The film won 8 Oscars, though not the Academy Award for Best Picture. It lost Best Picture as well as Best Adapted Screenplay to The Godfather (1972). As of 2022, this picture still holds the record for winning the most Oscars without winning Best Picture.
The character of Sally Bowles was based on Jean Ross, an aspiring actress, singer, and writer who had an abortion while working as a cabaret singer in Weimar Berlin. Ross was displeased with Christopher Isherwood's portrayal of her as apolitical and antisemitic. A devout Stalinist, she was a lifelong member of the Communist Party and later was a war correspondent in the Spanish Civil War. One of her many sexual partners in the late 1930s was Claud Cockburn, the father of journalist Alexander Cockburn, who described her as "a gentle, cultivated, and very beautiful woman, not a bit like the vulgar vamp displayed by Liza Minnelli." Claud Cockburn's granddaughter is actress Olivia Wilde.
"Tomorrow Belongs to Me" was written by John Kander and Fred Ebb in the style of a traditional German song to stir up patriotism for "the fatherland." It has often been mistaken for a genuine Nazi anthem and led to the songwriters being wrongly accused of antisemitism despite the fact that both Kander and Ebb were Jewish. "Tomorrow Belongs To Me" is the only song not sung in the Kit Kat Club.

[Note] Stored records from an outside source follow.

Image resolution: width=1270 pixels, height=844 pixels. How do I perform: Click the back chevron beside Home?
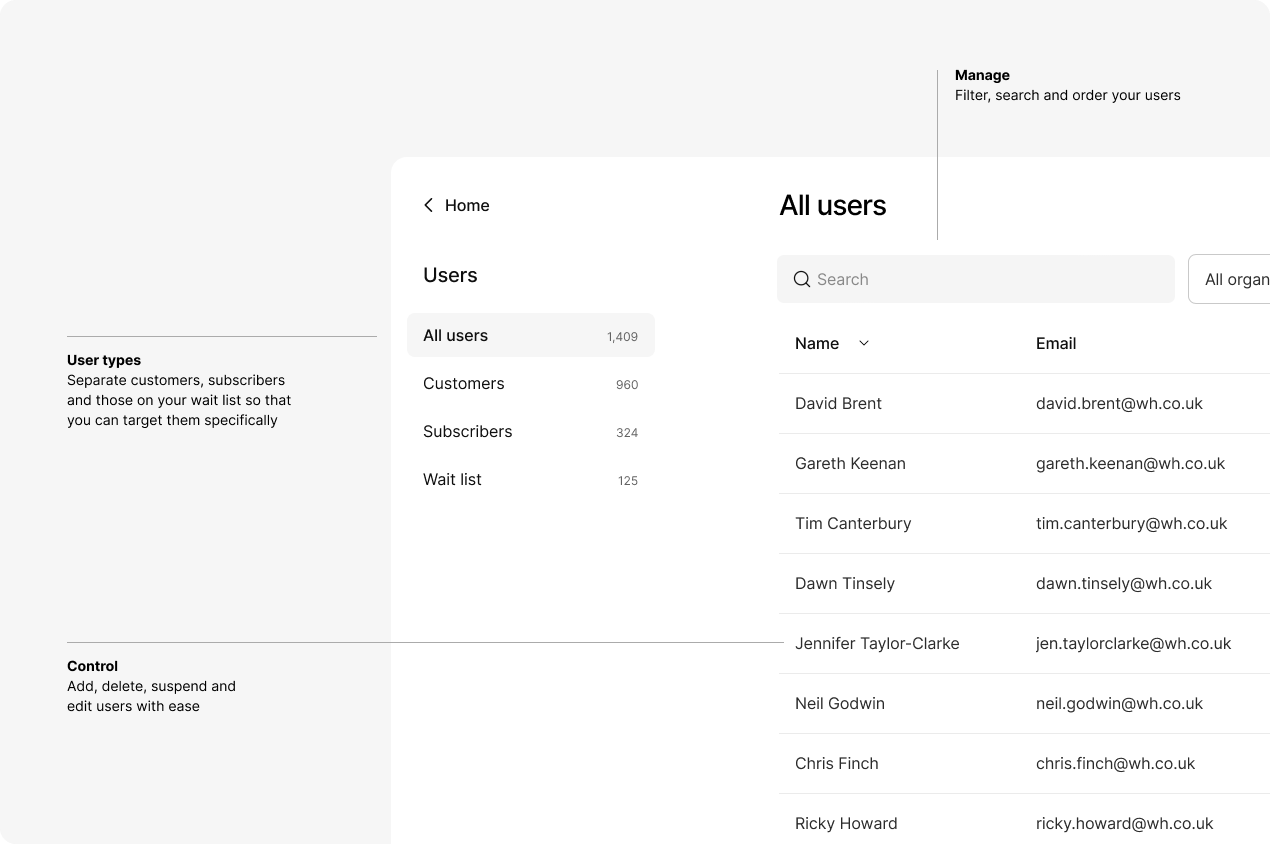click(x=429, y=205)
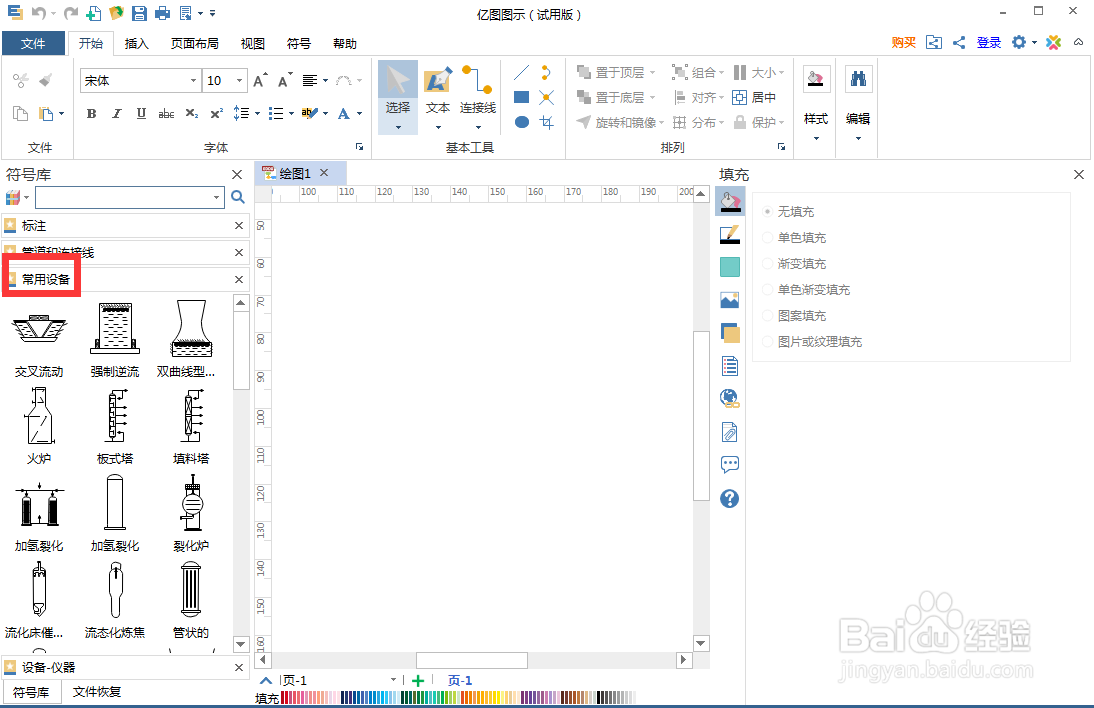Select the ellipse drawing tool
This screenshot has height=708, width=1094.
[x=520, y=121]
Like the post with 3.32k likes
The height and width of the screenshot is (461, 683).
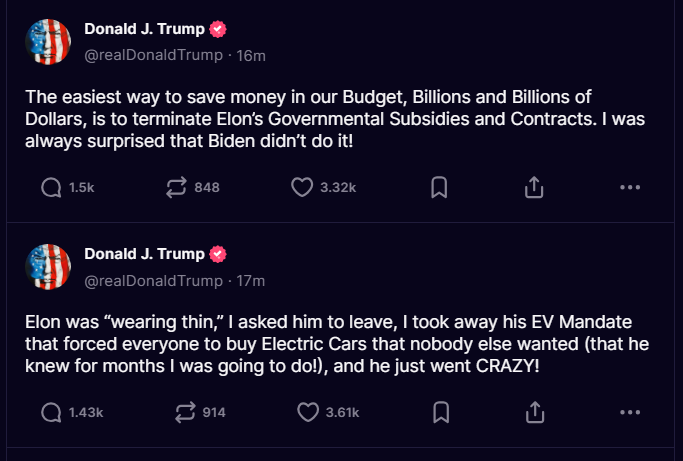[302, 187]
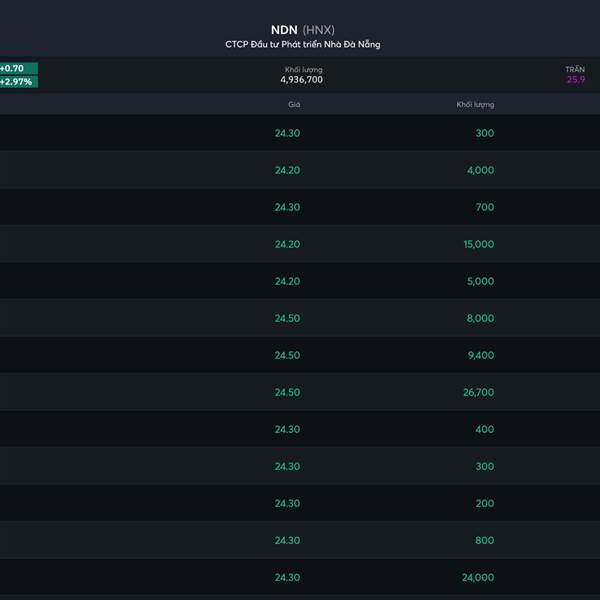Image resolution: width=600 pixels, height=600 pixels.
Task: Select the row with volume 5,000
Action: [x=300, y=281]
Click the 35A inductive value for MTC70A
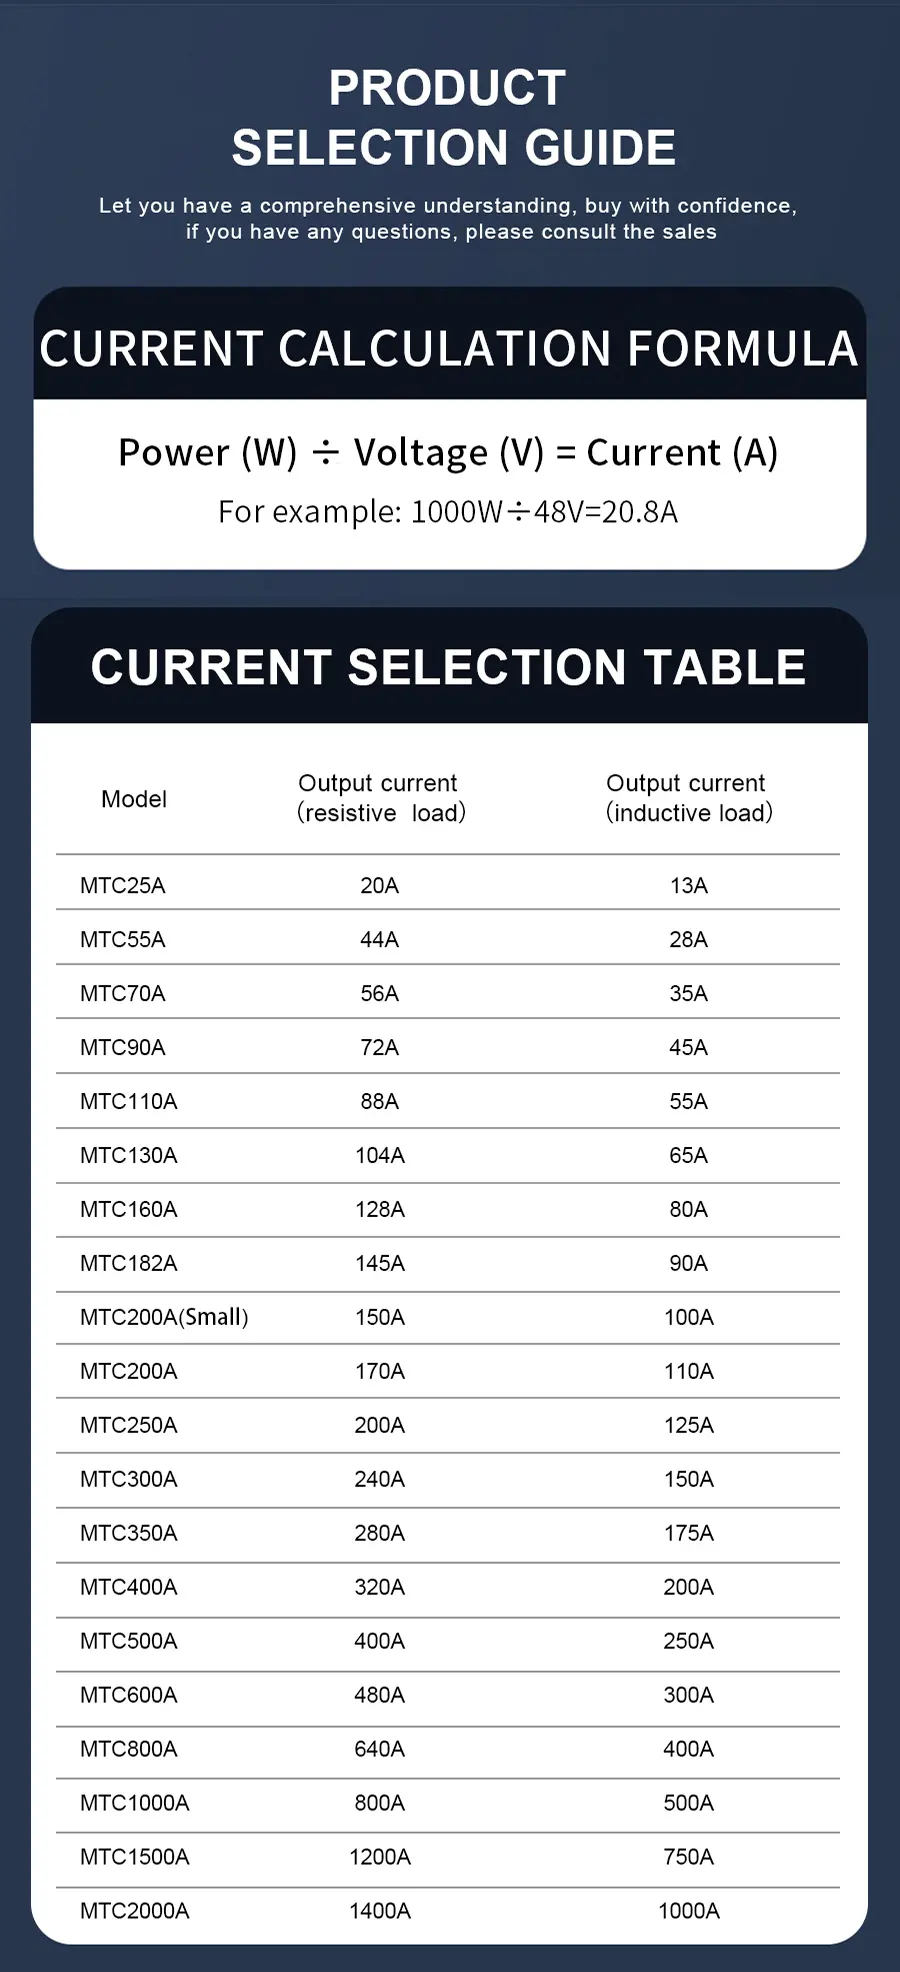 point(689,994)
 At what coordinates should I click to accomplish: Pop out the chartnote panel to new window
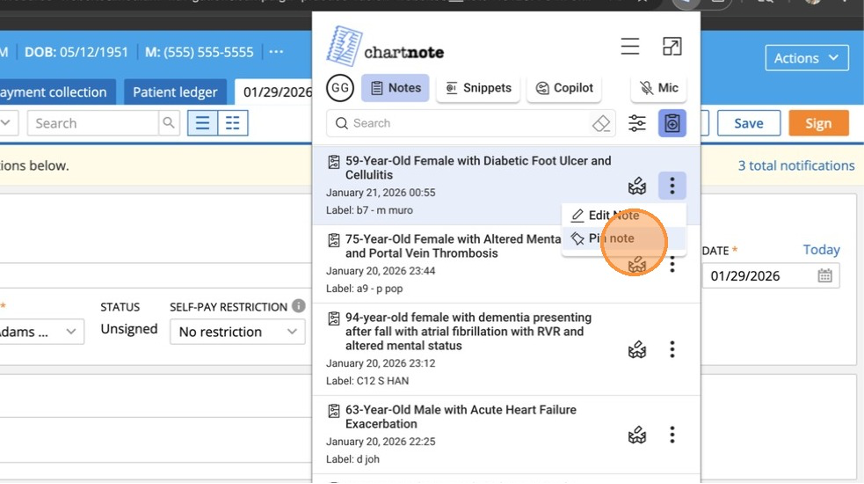(x=672, y=47)
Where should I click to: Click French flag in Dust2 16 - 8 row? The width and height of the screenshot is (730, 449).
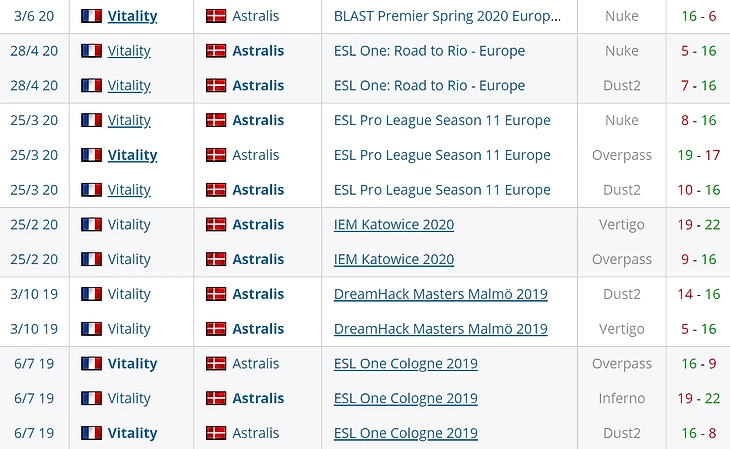91,433
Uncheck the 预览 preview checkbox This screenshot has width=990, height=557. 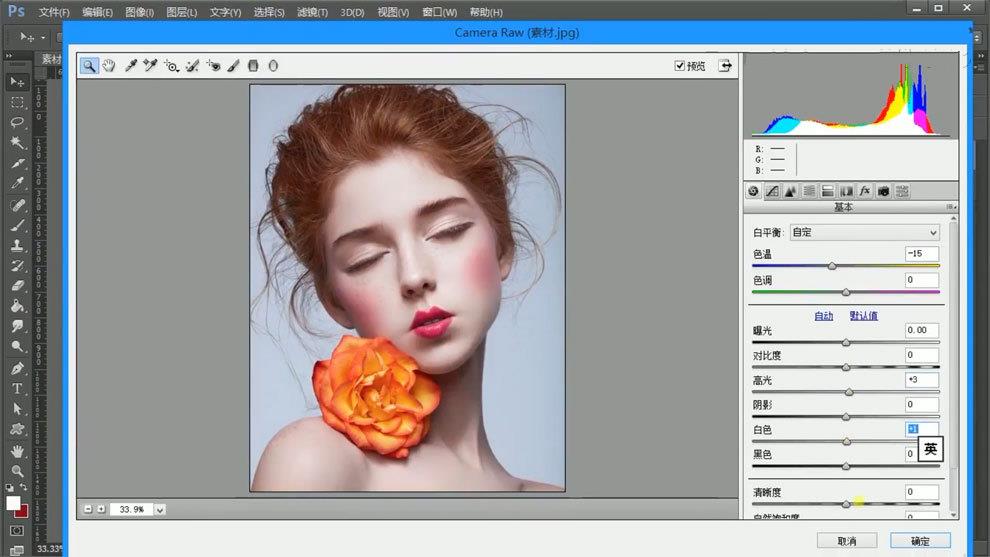pos(680,66)
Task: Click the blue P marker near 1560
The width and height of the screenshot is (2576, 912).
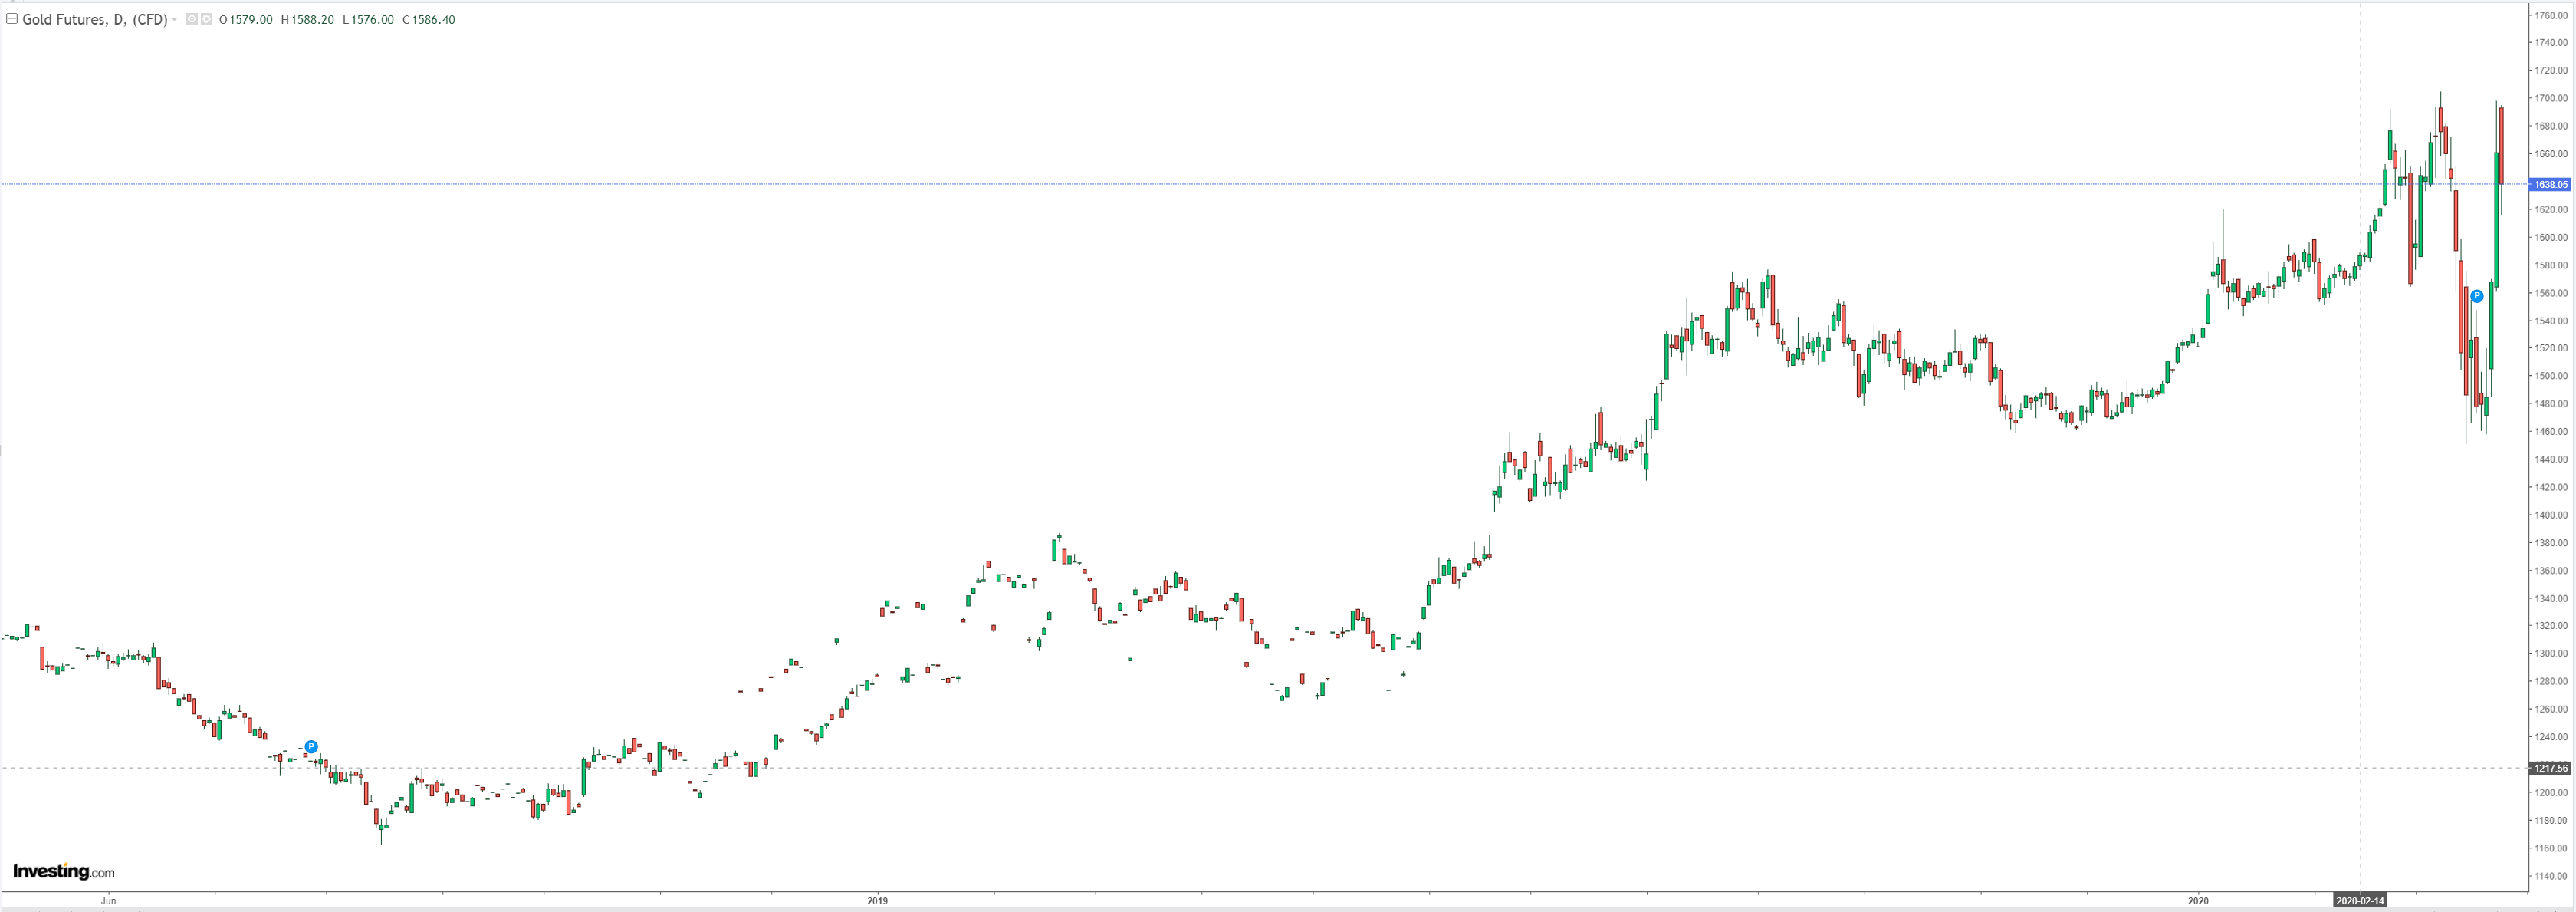Action: click(2476, 296)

Following the success of 1972 film, Jean Ross (who inspired the character of Sally Bowles) was hounded by journalists before her death in 1973. She bitterly noted that reporters always claimed to seek knowledge "about Berlin in the Thirties" and yet they did not wish "to know about the unemployment or the poverty or the Nazis marching through the streets. All they want to know is how many men I went to bed with."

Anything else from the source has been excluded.